Selain bantuan dari Kemensos, pemerintah daerah juga mendirikan dapur umum lapangan di aula Gereja HKBP Sipange yang bersumber dari APBD Kabupaten Tapanuli Tengah. Dapur umum tersebut mampu memproduksi makanan sebanyak 300 porsi per hari untuk memenuhi kebutuhan warga yang mengungsi.
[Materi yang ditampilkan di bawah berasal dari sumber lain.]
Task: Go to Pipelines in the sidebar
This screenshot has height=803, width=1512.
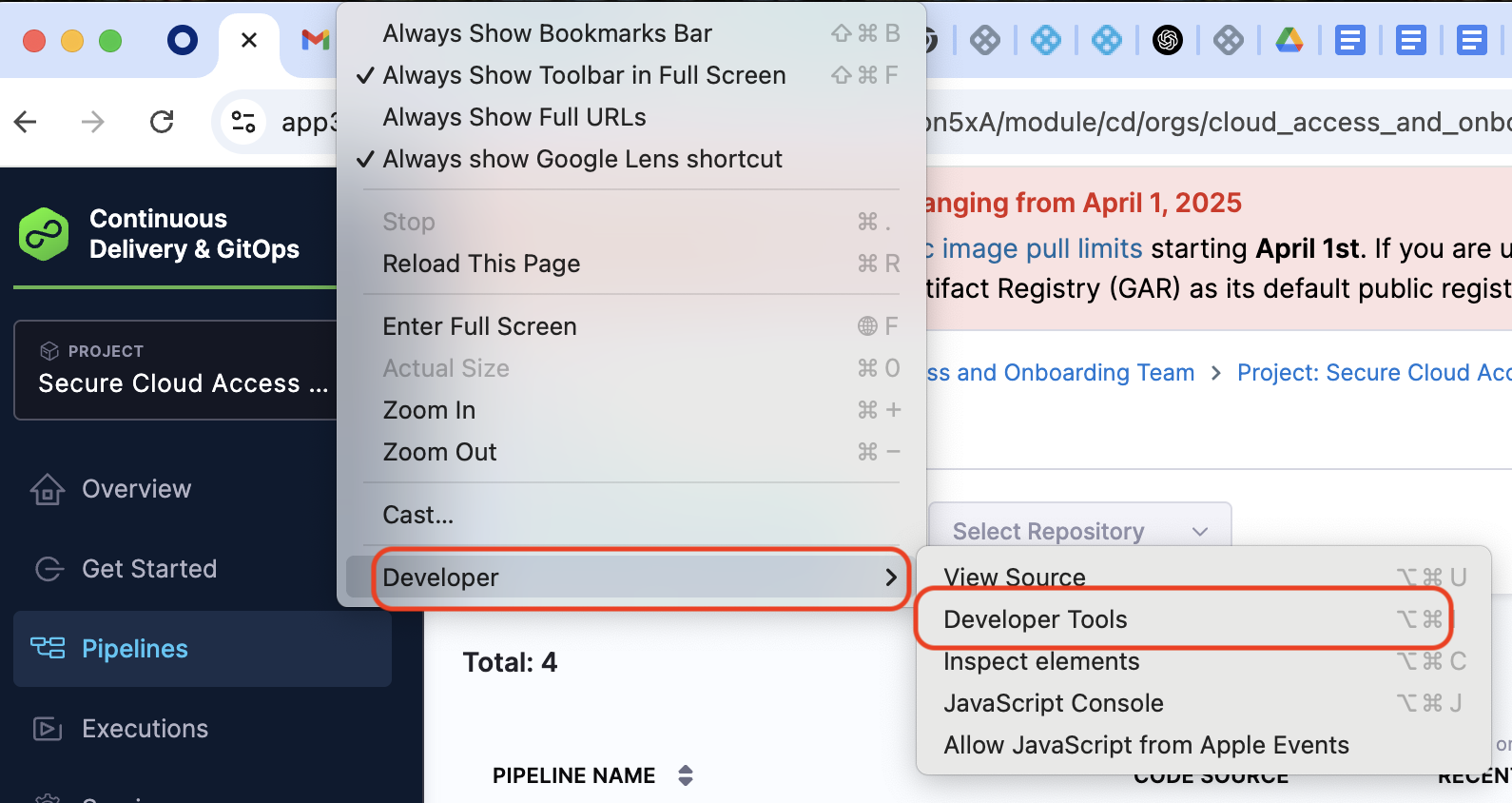Action: (x=135, y=649)
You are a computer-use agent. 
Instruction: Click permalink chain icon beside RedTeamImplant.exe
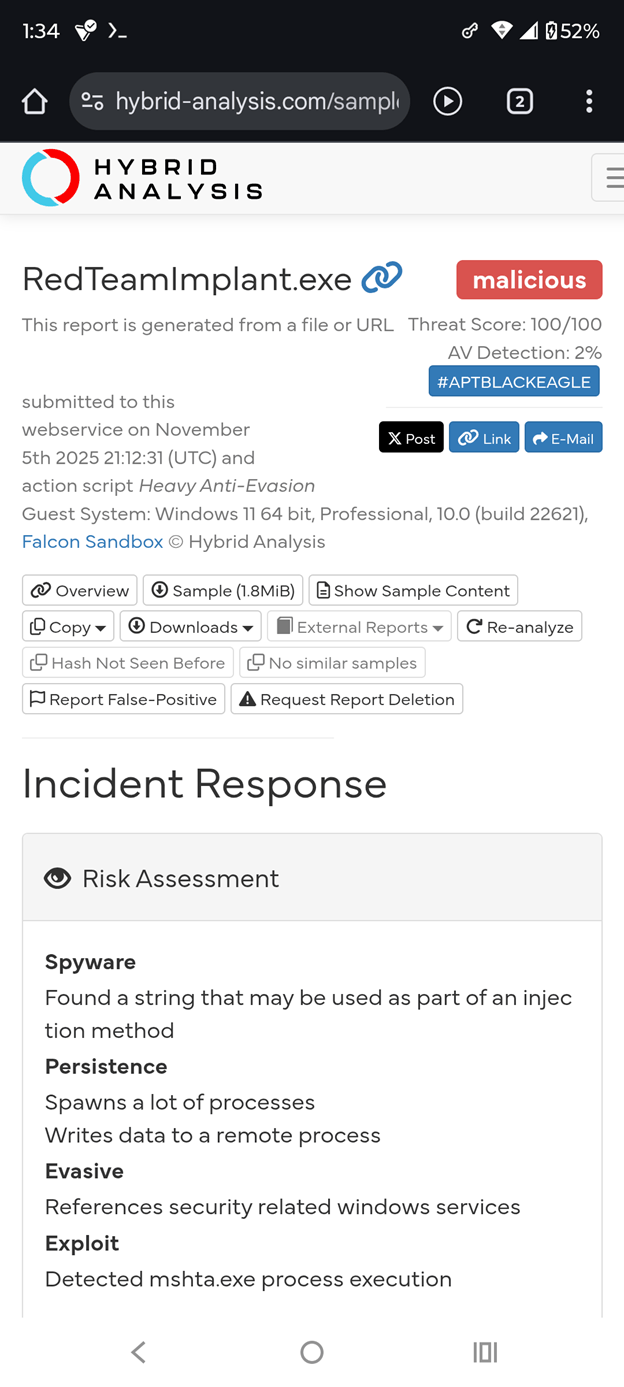tap(381, 277)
Upaya Evakuasi dan Kondisi Terkini
Gus Ipul menjelaskan bahwa upaya yang telah dilakukan meliputi evakuasi warga terdampak ke lokasi yang lebih aman serta asesmen menyeluruh di setiap lokasi kejadian. "Upaya yang telah dilakukan adalah evakuasi warga terdampak ke lokasi yang lebih aman dan asesmen menyeluruh di setiap lokasi kejadian untuk mengidentifikasi dampak dan kebutuhan mendesak," jelasnya.
Saat ini, kondisi banjir sudah surut. Warga setempat mulai melakukan pembersihan di rumah masing-masing. Pembersihan dilakukan secara swadaya oleh warga dengan harapan dapat segera kembali ke kehidupan normal.
Pemerintah daerah dan Kemensos terus berkoordinasi untuk memastikan kebutuhan dasar para korban terpenuhi. Bantuan lanjutan akan disesuaikan dengan hasil asesmen yang sedang berlangsung.